-- Supplied information --
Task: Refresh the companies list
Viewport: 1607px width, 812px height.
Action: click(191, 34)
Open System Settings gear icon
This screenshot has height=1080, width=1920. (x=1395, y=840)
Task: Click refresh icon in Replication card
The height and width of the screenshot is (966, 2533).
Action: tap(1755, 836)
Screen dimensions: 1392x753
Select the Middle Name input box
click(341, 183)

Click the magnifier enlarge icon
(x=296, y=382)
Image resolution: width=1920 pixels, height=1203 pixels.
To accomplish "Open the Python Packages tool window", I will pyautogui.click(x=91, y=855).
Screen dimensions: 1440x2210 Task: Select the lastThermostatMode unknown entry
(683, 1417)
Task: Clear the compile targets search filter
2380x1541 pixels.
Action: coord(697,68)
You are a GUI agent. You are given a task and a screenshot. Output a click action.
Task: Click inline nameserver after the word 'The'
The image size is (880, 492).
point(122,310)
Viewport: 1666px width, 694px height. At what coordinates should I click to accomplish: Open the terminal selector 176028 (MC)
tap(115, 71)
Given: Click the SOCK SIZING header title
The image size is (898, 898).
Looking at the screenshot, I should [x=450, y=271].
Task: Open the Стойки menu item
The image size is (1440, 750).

-- What to do --
State how many lines of the rows above contain the string "height", treating uppercase and lowercase letters as different. Reply with the number only.

-- Written reply --
5